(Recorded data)
——

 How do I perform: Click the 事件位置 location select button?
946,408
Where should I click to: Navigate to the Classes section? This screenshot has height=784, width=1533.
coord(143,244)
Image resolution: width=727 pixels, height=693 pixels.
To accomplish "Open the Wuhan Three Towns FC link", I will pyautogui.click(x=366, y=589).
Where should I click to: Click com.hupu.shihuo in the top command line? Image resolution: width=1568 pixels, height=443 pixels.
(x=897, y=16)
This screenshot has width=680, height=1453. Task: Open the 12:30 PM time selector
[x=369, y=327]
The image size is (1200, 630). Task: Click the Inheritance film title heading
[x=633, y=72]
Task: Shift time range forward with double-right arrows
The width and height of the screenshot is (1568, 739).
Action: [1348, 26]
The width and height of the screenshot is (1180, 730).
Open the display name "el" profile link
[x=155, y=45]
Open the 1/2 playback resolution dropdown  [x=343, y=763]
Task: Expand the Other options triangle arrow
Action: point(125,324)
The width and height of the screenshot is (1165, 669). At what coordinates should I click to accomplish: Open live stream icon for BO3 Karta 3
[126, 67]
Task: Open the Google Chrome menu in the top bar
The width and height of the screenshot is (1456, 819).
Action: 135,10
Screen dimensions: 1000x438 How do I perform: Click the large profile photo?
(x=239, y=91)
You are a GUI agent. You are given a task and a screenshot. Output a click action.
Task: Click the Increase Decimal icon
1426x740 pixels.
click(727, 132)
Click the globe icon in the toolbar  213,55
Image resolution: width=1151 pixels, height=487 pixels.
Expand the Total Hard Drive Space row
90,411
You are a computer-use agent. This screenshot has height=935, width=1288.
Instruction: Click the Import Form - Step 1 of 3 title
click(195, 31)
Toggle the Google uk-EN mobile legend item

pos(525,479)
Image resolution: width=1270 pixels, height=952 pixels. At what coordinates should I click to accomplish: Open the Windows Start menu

——

WHAT IS REQUIRED: Retype everything in the records from the line containing "This screenshot has width=680, height=1453." down to the end of the records, exactly as those lines stand.

EXERCISE RESPONSE:
This screenshot has width=680, height=1453. Task: Open the 12:30 PM time selector
[x=369, y=327]
The image size is (1200, 630). Task: Click the Inheritance film title heading
[x=633, y=72]
Task: Shift time range forward with double-right arrows
The width and height of the screenshot is (1568, 739).
Action: [1348, 26]
The width and height of the screenshot is (1180, 730).
Open the display name "el" profile link
[x=155, y=45]
Open the 1/2 playback resolution dropdown  [x=343, y=763]
Task: Expand the Other options triangle arrow
Action: point(125,324)
The width and height of the screenshot is (1165, 669). At what coordinates should I click to accomplish: Open live stream icon for BO3 Karta 3
[126, 67]
Task: Open the Google Chrome menu in the top bar
The width and height of the screenshot is (1456, 819).
Action: 135,10
Screen dimensions: 1000x438 How do I perform: Click the large profile photo?
(x=239, y=91)
You are a GUI agent. You are given a task and a screenshot. Output a click action.
Task: Click the Increase Decimal icon
1426x740 pixels.
click(727, 132)
Click the globe icon in the toolbar  213,55
Image resolution: width=1151 pixels, height=487 pixels.
Expand the Total Hard Drive Space row
90,411
You are a computer-use agent. This screenshot has height=935, width=1288.
Instruction: Click the Import Form - Step 1 of 3 title
click(195, 31)
Toggle the Google uk-EN mobile legend item

pos(525,479)
Image resolution: width=1270 pixels, height=952 pixels. At what coordinates should I click to accomplish: Open the Windows Start menu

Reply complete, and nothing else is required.